How to complete this task: The whole listing should be written out again exactly.

-=-=-=-=-

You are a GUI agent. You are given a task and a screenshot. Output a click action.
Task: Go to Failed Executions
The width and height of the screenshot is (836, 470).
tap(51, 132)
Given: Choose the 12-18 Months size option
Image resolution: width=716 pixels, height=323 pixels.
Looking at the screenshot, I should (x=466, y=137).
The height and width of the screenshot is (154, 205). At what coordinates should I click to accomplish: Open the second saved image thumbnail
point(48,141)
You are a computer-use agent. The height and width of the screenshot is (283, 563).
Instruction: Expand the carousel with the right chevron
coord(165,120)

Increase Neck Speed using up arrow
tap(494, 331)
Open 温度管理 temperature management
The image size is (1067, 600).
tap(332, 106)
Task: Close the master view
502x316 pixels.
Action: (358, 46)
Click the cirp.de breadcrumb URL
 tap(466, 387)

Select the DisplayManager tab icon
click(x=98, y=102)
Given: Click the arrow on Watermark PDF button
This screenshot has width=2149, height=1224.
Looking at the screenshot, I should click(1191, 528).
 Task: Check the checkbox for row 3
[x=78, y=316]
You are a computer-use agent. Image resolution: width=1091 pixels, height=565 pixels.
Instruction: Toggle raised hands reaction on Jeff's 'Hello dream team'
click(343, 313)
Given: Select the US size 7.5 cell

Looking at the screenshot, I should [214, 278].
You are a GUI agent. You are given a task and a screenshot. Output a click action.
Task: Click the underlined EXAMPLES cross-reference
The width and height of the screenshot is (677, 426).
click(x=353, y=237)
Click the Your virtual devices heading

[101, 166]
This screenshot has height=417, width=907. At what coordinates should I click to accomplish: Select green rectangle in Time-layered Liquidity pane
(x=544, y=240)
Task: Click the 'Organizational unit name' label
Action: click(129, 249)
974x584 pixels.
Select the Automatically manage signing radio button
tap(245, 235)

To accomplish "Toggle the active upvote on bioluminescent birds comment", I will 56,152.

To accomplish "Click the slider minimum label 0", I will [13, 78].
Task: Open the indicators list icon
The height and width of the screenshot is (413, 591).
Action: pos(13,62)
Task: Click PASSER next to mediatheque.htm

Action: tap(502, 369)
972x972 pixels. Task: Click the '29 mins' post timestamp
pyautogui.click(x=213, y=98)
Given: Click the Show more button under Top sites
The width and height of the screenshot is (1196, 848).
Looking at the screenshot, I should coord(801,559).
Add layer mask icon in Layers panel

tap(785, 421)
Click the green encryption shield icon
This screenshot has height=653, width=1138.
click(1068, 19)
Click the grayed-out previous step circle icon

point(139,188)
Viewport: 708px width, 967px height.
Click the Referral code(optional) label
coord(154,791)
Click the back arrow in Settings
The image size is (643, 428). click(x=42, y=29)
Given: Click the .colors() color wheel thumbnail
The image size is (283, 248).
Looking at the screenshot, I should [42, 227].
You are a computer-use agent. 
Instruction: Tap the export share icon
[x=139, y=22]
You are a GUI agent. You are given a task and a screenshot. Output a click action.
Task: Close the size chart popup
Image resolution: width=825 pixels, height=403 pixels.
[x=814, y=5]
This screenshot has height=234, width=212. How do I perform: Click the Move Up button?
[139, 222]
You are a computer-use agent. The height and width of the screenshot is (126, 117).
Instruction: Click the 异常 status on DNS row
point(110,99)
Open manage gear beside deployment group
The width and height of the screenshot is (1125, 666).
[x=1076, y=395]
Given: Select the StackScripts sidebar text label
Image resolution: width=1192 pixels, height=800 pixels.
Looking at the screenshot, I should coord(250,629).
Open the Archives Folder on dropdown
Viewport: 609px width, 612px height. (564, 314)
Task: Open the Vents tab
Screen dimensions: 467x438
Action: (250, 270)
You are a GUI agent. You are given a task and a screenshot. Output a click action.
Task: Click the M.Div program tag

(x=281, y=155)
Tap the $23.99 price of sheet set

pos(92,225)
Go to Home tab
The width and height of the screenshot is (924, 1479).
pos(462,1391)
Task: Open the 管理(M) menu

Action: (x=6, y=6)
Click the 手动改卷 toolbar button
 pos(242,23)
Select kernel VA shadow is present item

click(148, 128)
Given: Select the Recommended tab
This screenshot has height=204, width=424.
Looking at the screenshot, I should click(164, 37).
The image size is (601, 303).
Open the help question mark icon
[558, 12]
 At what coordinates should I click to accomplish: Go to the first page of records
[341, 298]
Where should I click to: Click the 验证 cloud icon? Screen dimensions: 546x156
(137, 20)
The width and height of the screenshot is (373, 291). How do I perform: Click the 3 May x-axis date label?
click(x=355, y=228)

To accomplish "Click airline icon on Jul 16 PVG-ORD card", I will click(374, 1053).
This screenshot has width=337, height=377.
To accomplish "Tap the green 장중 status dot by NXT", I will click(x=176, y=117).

-=-=-=-=-

Your solution:
You are a GUI agent. You are given a task and a screenshot. Output a click action.
Task: Go to Failed Executions
The width and height of the screenshot is (836, 470).
tap(51, 132)
Given: Choose the 12-18 Months size option
Image resolution: width=716 pixels, height=323 pixels.
Looking at the screenshot, I should (x=466, y=137).
The height and width of the screenshot is (154, 205). At what coordinates should I click to accomplish: Open the second saved image thumbnail
point(48,141)
You are a computer-use agent. The height and width of the screenshot is (283, 563).
Instruction: Expand the carousel with the right chevron
coord(165,120)

Increase Neck Speed using up arrow
tap(494, 331)
Open 温度管理 temperature management
The image size is (1067, 600).
tap(332, 106)
Task: Close the master view
502x316 pixels.
Action: (358, 46)
Click the cirp.de breadcrumb URL
 tap(466, 387)

Select the DisplayManager tab icon
click(x=98, y=102)
Given: Click the arrow on Watermark PDF button
This screenshot has width=2149, height=1224.
Looking at the screenshot, I should click(1191, 528).
 Task: Check the checkbox for row 3
[x=78, y=316]
You are a computer-use agent. Image resolution: width=1091 pixels, height=565 pixels.
Instruction: Toggle raised hands reaction on Jeff's 'Hello dream team'
click(343, 313)
Given: Select the US size 7.5 cell

Looking at the screenshot, I should [214, 278].
You are a GUI agent. You are given a task and a screenshot. Output a click action.
Task: Click the underlined EXAMPLES cross-reference
The width and height of the screenshot is (677, 426).
click(x=353, y=237)
Click the Your virtual devices heading

[101, 166]
This screenshot has height=417, width=907. At what coordinates should I click to accomplish: Select green rectangle in Time-layered Liquidity pane
(x=544, y=240)
Task: Click the 'Organizational unit name' label
Action: click(129, 249)
974x584 pixels.
Select the Automatically manage signing radio button
tap(245, 235)

To accomplish "Toggle the active upvote on bioluminescent birds comment", I will 56,152.

To accomplish "Click the slider minimum label 0", I will [13, 78].
Task: Open the indicators list icon
The height and width of the screenshot is (413, 591).
Action: pos(13,62)
Task: Click PASSER next to mediatheque.htm

Action: tap(502, 369)
972x972 pixels. Task: Click the '29 mins' post timestamp
pyautogui.click(x=213, y=98)
Given: Click the Show more button under Top sites
The width and height of the screenshot is (1196, 848).
Looking at the screenshot, I should coord(801,559).
Add layer mask icon in Layers panel

tap(785, 421)
Click the green encryption shield icon
This screenshot has height=653, width=1138.
click(1068, 19)
Click the grayed-out previous step circle icon

point(139,188)
Viewport: 708px width, 967px height.
Click the Referral code(optional) label
coord(154,791)
Click the back arrow in Settings
The image size is (643, 428). click(x=42, y=29)
Given: Click the .colors() color wheel thumbnail
The image size is (283, 248).
Looking at the screenshot, I should [42, 227].
You are a computer-use agent. 
Instruction: Tap the export share icon
[x=139, y=22]
You are a GUI agent. You are given a task and a screenshot. Output a click action.
Task: Close the size chart popup
Image resolution: width=825 pixels, height=403 pixels.
[x=814, y=5]
This screenshot has height=234, width=212. How do I perform: Click the Move Up button?
[139, 222]
You are a computer-use agent. The height and width of the screenshot is (126, 117).
Instruction: Click the 异常 status on DNS row
point(110,99)
Open manage gear beside deployment group
The width and height of the screenshot is (1125, 666).
[x=1076, y=395]
Given: Select the StackScripts sidebar text label
Image resolution: width=1192 pixels, height=800 pixels.
Looking at the screenshot, I should coord(250,629).
Open the Archives Folder on dropdown
Viewport: 609px width, 612px height. (564, 314)
Task: Open the Vents tab
Screen dimensions: 467x438
Action: (250, 270)
You are a GUI agent. You are given a task and a screenshot. Output a click action.
Task: Click the M.Div program tag

(x=281, y=155)
Tap the $23.99 price of sheet set

pos(92,225)
Go to Home tab
The width and height of the screenshot is (924, 1479).
pos(462,1391)
Task: Open the 管理(M) menu

Action: (x=6, y=6)
Click the 手动改卷 toolbar button
 pos(242,23)
Select kernel VA shadow is present item

click(148, 128)
Given: Select the Recommended tab
This screenshot has height=204, width=424.
Looking at the screenshot, I should click(164, 37).
The image size is (601, 303).
Open the help question mark icon
[558, 12]
 At what coordinates should I click to accomplish: Go to the first page of records
[341, 298]
Where should I click to: Click the 验证 cloud icon? Screen dimensions: 546x156
(137, 20)
The width and height of the screenshot is (373, 291). How do I perform: Click the 3 May x-axis date label?
click(x=355, y=228)

To accomplish "Click airline icon on Jul 16 PVG-ORD card", I will click(374, 1053).
This screenshot has width=337, height=377.
To accomplish "Tap the green 장중 status dot by NXT", I will click(x=176, y=117).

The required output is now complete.